(Dataset entries)
== == ==

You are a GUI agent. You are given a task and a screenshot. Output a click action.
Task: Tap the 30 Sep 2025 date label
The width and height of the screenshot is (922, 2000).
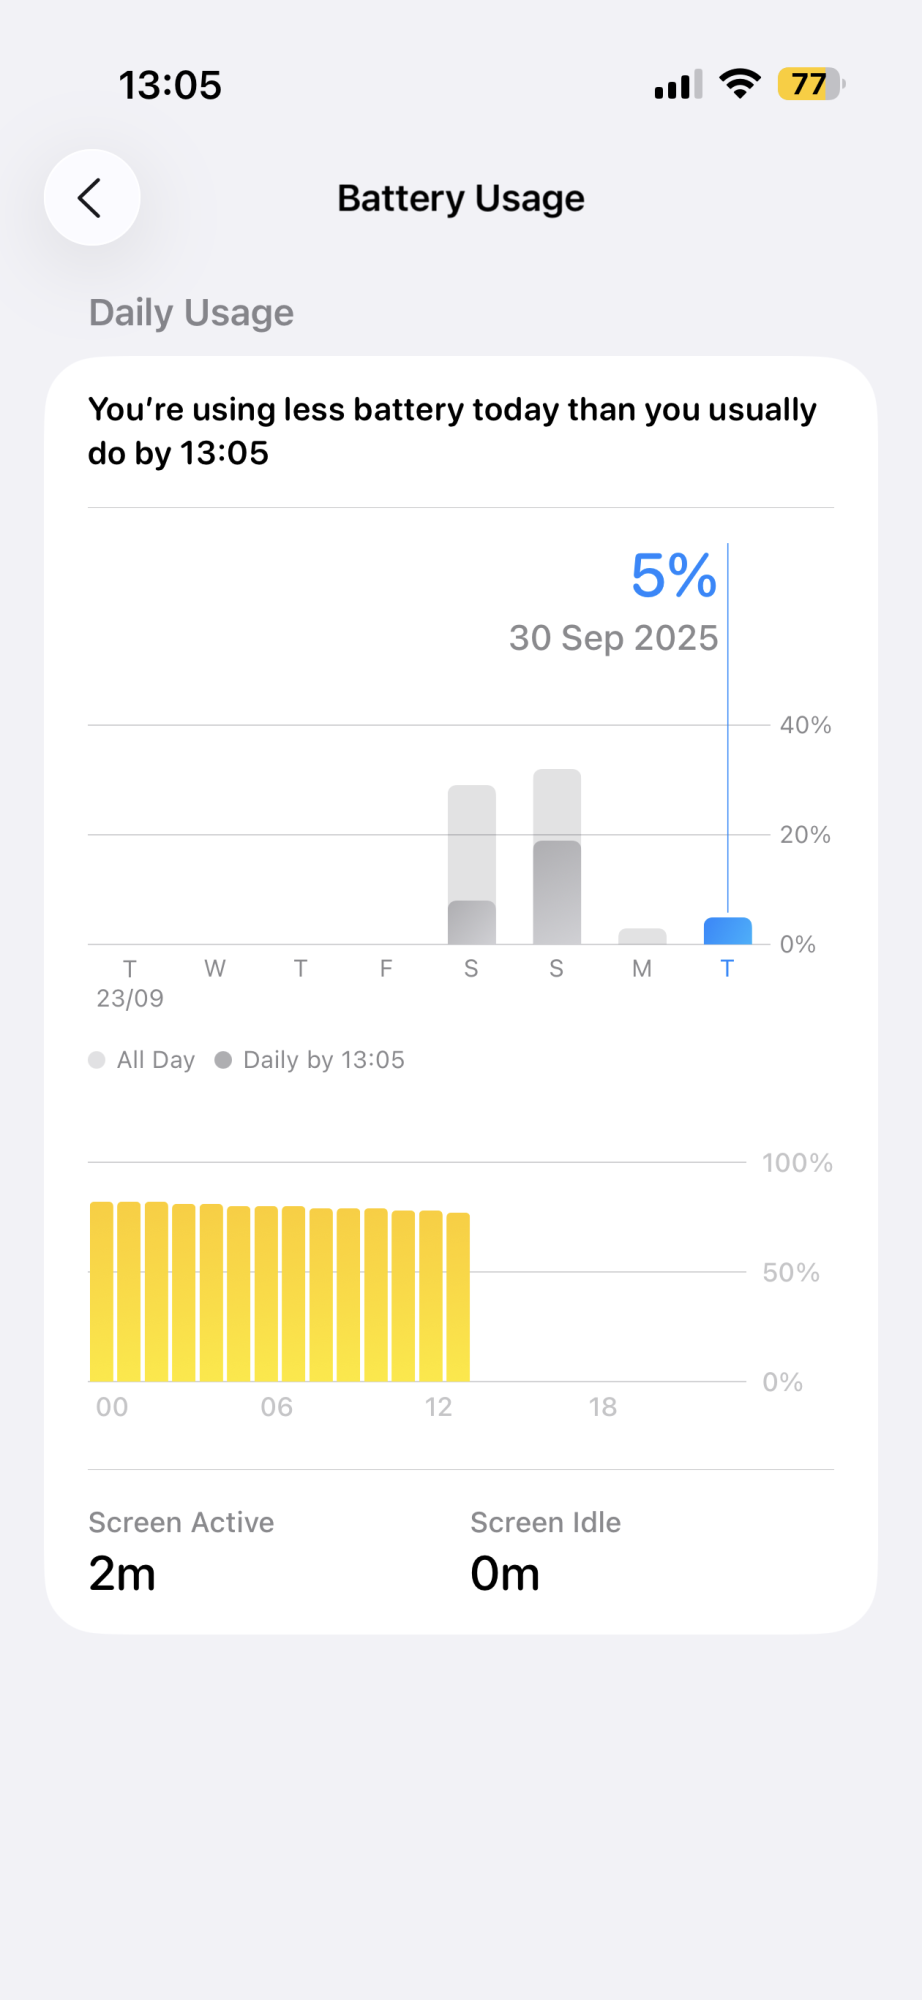[613, 638]
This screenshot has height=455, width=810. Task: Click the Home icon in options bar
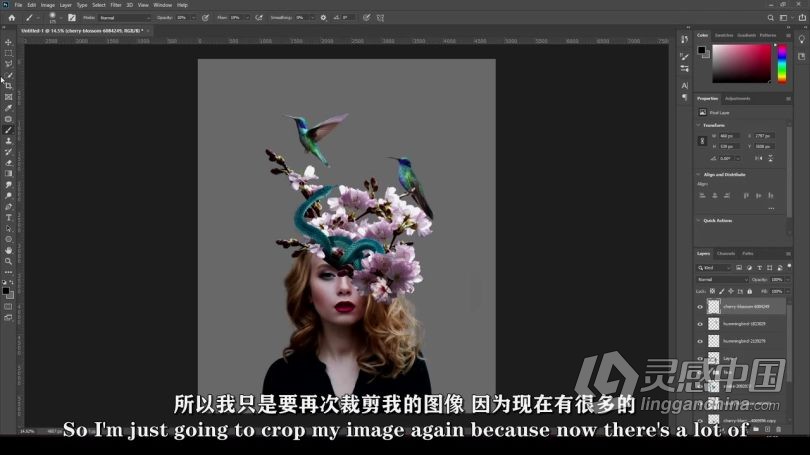tap(11, 17)
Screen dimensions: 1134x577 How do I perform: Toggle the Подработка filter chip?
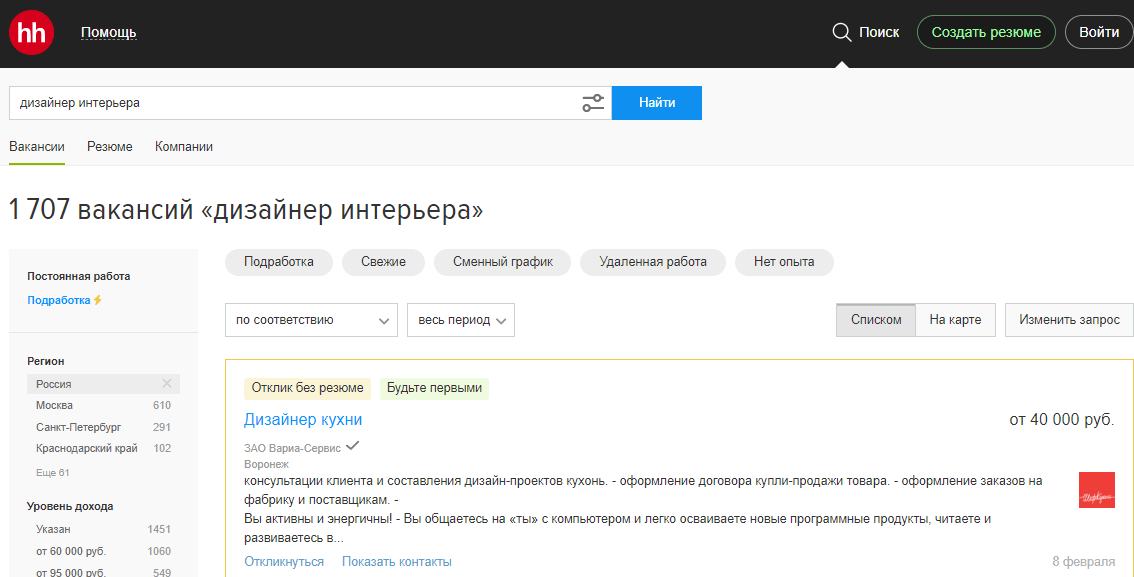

== == ==

Would you transcribe all of the data exactly, omitting any pictures?

REPLY.
You are a GUI agent. You are given a task and a screenshot. Output a click action.
Task: Tap the 30 Sep 2025 date label
The width and height of the screenshot is (922, 2000).
[613, 638]
This screenshot has height=455, width=810. Task: Click the Home icon in options bar
tap(11, 17)
Screen dimensions: 1134x577 How do I perform: Toggle the Подработка filter chip?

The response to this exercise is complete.